Please see the Wiki article for the full deal including footnotes.
You would be interested in this if you need the 'crypto' library to work in a FIPS 140-2 compliant way. You can switch on / off this mode by setting the runtime variable GOFIPS=1 before running your Go program [1]. Nice.
It looks like the Go community officially has no plans to support FIPS140-2 any time, so I'm glad to see this alternative.
The general theme is that you need to be using approved ciphers and you need to have your key management code certified by some external entity. It is an exhausting process ;)
FIPS is terrible, except that sometimes if you shout "FIPS 140 compliance for US gov contracts" enough into the corporate hierarchy you eventually get the budget to implement any security whatsoever, even though it's just FIPS.
If you're not trying to get US government contracts that require it, don't bother with FIPS. It mandates older algorithms; they're mostly secure enough but not as performant and there are a lot more footguns. FIPS 140-3 fixed a few, but not all.
There's a difference between FIPS approved algorithms, which are actually pretty broad and well-selected these days, and FIPS validated implementations, which are at best a PITA and often actively harmful.

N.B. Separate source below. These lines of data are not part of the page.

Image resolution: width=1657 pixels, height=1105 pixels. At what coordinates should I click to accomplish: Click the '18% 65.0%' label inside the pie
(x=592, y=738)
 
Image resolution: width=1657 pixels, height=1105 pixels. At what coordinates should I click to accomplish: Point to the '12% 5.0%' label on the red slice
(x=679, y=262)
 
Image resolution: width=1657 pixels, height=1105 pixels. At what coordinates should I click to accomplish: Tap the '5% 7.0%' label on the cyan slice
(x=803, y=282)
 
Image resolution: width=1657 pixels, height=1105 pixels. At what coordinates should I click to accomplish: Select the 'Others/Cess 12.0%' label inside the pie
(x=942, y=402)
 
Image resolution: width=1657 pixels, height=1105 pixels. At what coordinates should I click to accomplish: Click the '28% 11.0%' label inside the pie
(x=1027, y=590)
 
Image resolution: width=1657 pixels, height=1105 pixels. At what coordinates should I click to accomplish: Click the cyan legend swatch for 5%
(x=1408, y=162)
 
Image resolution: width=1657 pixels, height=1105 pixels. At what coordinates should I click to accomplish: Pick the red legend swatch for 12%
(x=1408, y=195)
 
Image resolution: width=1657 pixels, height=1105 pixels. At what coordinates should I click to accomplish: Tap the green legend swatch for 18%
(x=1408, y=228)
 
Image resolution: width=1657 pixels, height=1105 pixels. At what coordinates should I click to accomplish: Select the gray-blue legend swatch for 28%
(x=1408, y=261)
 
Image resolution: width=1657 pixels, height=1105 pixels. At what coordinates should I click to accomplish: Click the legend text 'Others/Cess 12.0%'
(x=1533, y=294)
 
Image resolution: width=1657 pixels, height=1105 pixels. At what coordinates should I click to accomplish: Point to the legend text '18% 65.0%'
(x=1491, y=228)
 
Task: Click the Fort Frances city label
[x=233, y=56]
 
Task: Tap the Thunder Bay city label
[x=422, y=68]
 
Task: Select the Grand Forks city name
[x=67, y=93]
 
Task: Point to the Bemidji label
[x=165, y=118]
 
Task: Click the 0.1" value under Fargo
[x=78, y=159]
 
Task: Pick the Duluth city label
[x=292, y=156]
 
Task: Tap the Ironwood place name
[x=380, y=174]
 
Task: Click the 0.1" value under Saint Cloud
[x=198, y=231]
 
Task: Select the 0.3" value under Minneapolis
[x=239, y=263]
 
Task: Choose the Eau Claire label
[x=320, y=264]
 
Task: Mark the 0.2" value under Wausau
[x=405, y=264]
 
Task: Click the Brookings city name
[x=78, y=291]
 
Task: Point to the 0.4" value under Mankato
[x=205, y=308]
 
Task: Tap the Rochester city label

Very rarely do you actually need a FIPS-validated implementation.
>Microsoft's security reputation is so flawed, that some parts simply must be intentional, or coerced.
They are a lot better than they used to be. They went through a trial by fire in the 90s and early 00s and came through for the better.
It's worth noting that classified computer systems in the military-industrial complex run Windows, and not Linux, nor do they run the security cosplay that is OpenBSD.
Jonathan Blow ranted about the susceptibility of open source to supply chain attacks from state actors, which discussion recently became germane again in light of the xz backdoor.
What he didn't discuss was how vulnerable proprietary vendors (including, but by no means limited to, Microsoft) are to "rubber-hose vulnerability injection".
Anyway, it's good to see Microsoft actually participating in the open source process.
https://github.com/golang/go/tree/dev.boringcrypto/misc/bori...
But it looks dead for some time.
However https://github.com/golang-fips/go sprung up to take it's place.
I wonder why microsoft prefers to maintain it's own in entirety rather than share a piece of the burden.